課題の指示
サンセバスチャンの食文化を紹介する文章によると、この街のはしご酒の文化は何と呼ばれていますか。その名前を答えてください。

家庭とバル、2つの食空間が語るユニークなスペイン食文化とは?【ガストロノミー旅】

世界屈指の美食の街サンセバスチャン 🇪🇸。世界一周の旅の中でも、”この街は外せない”とずっと楽しみにしていた場所です!

バルの聖地と呼ばれるほど、旧市街を中心にたくさんのバルが並び、世界中の食通たちがピンチョス(小皿で提供されるおつまみ♡)目当てに訪れます♪

バスク地方の街で、日本でも大人気のあのスイーツ「バスクチーズケーキ」発祥のお店がある場所なんですよ♡

”人々が集まる場所には文化が生まれる” ここサンセバスチャンでは、食こそがその中心にあると強く感じました。TXIKITEO(チキテオ)というはしご酒の文化もその一つと言えるでしょう。

そんな美食の街で、バル巡りはもちろんのこと、シードル体験、料理教室でのスペイン料理づくりを体験してきました。

今回の記事では、料理教室で学んだことを中心にサンセバスチャンで生まれたバル文化、人々の繋がりについてスペイン食文化の真髄を紐解いていきます!

こんにちは。世界一周中の
うんまほふうふ(@unmahofufu)です!現地の食を通してその地や歴史的な背景を感じられるガストロノミー体験をテーマに世界一周旅をしています。各地で感じた体験をもとに記事を執筆中です♪

目次

スペインの食文化、内と外の2つの「空間」

データ一覧
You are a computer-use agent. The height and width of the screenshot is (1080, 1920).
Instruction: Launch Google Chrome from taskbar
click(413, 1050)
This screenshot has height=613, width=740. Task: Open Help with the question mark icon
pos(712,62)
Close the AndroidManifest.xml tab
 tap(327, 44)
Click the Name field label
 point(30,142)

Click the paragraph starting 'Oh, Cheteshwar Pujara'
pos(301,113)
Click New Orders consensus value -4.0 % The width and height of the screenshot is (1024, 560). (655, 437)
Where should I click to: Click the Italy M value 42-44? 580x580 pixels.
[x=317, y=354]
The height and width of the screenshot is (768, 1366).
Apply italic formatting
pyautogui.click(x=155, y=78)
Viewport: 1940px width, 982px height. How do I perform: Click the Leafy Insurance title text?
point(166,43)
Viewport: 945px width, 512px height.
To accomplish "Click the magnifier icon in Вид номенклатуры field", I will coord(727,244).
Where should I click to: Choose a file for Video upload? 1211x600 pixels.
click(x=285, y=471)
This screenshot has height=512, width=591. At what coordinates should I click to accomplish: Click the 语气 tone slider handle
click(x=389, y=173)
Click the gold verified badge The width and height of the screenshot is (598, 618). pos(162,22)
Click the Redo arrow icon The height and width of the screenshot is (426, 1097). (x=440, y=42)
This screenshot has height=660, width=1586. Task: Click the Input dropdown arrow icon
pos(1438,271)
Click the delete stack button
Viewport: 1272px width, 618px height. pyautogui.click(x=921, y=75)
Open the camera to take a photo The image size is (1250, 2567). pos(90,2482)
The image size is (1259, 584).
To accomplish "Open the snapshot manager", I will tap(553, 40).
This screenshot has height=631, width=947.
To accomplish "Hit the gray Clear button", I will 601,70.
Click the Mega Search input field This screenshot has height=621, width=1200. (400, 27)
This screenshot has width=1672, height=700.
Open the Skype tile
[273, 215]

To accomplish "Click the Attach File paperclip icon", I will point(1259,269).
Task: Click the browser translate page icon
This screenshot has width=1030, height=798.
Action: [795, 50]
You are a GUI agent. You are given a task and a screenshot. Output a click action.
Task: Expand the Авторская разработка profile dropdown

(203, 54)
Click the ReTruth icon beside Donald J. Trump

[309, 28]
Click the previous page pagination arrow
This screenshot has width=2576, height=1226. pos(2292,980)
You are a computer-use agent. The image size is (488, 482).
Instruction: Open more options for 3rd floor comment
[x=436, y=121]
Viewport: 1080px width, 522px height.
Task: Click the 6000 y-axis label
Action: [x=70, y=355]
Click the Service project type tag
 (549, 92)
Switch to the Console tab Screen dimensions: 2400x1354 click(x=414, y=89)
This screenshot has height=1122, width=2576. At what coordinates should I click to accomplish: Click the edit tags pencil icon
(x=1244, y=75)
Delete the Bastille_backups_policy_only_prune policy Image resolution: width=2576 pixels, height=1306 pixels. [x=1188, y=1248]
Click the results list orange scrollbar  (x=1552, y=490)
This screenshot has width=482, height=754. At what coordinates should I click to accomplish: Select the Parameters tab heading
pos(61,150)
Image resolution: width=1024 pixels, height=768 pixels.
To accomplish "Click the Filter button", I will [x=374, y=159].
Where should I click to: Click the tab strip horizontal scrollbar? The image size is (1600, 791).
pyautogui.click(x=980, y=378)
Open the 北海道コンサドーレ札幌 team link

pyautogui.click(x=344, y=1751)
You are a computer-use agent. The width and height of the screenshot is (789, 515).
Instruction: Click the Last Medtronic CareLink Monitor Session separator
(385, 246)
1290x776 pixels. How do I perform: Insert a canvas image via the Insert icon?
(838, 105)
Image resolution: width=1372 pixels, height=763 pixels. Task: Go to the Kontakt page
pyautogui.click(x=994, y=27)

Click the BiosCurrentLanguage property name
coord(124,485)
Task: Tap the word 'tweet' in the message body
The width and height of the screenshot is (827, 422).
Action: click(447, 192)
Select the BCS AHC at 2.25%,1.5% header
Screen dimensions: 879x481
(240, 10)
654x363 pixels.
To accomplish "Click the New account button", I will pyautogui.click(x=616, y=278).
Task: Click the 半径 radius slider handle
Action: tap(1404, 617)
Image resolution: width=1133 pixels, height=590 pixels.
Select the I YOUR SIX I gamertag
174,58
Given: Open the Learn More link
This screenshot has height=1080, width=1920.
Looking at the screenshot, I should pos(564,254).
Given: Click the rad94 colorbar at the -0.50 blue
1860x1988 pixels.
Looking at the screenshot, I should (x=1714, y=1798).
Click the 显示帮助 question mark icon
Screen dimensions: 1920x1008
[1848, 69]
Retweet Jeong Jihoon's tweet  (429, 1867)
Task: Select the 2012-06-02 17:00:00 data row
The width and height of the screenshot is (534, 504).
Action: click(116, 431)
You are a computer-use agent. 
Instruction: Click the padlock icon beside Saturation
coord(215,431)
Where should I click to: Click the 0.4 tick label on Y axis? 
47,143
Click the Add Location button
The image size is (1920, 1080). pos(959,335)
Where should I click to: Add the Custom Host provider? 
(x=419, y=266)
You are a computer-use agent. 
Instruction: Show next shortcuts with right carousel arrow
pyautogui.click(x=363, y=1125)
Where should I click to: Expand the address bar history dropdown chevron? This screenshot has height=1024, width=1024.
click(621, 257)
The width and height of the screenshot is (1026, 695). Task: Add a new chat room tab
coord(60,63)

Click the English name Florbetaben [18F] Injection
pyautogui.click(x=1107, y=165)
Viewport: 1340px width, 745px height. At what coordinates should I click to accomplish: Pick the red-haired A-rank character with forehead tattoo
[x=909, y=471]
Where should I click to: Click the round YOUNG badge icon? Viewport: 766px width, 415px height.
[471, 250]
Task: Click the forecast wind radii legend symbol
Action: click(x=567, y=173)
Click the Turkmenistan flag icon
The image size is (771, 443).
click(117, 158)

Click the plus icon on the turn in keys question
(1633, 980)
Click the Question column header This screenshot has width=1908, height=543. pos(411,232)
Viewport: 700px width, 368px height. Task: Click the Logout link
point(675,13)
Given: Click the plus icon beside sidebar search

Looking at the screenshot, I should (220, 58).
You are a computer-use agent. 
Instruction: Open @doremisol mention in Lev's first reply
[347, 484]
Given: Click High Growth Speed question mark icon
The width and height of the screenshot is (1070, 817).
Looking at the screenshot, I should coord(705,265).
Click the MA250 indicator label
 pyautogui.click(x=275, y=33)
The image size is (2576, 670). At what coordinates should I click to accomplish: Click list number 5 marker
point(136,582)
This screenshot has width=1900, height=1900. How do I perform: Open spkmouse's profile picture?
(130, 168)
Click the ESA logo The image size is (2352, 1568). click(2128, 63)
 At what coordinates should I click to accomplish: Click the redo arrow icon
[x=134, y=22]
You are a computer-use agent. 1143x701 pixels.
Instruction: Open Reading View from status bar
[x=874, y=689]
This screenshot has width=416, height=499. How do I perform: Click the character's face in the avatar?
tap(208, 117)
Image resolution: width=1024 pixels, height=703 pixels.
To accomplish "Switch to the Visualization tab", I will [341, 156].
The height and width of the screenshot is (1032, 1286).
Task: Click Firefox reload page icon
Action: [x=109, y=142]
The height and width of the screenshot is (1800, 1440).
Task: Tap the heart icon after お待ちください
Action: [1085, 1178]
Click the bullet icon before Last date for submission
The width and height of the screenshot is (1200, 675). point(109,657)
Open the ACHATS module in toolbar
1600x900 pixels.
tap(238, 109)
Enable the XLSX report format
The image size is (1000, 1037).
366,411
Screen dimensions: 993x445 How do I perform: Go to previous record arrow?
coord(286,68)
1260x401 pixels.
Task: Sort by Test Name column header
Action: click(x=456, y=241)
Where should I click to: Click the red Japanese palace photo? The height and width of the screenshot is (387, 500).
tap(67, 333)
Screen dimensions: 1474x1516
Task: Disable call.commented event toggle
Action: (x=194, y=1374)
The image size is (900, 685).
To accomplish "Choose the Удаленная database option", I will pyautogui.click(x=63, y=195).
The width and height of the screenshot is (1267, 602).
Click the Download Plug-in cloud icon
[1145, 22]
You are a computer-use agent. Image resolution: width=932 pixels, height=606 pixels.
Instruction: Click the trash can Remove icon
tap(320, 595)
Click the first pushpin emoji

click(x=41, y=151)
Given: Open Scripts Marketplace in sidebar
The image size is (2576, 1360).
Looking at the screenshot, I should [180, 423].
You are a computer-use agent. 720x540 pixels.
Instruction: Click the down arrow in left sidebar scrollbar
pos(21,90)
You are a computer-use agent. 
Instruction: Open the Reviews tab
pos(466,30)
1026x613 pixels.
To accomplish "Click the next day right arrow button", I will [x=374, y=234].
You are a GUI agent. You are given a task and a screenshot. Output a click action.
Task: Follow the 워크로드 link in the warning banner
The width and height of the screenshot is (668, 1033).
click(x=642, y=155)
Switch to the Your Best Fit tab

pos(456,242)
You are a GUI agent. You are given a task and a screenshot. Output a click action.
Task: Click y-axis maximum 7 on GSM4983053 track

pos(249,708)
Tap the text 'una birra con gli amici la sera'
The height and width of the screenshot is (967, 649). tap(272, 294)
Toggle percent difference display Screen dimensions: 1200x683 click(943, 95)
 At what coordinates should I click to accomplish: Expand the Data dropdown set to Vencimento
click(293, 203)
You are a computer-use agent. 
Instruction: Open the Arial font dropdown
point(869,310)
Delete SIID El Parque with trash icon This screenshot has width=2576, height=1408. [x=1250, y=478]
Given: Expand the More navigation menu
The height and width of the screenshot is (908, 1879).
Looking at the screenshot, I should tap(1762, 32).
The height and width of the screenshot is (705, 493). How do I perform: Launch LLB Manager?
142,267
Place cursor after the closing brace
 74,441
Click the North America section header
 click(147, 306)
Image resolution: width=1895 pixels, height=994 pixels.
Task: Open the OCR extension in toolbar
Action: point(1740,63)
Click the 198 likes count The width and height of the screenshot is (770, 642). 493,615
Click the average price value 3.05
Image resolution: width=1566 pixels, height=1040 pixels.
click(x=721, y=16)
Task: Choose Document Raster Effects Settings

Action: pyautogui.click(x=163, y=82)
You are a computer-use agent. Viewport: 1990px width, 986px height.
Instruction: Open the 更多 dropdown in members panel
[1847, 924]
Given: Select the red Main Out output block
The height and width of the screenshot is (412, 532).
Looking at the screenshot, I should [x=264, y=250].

本課題の解答
TXIKITEO(チキテオ)です。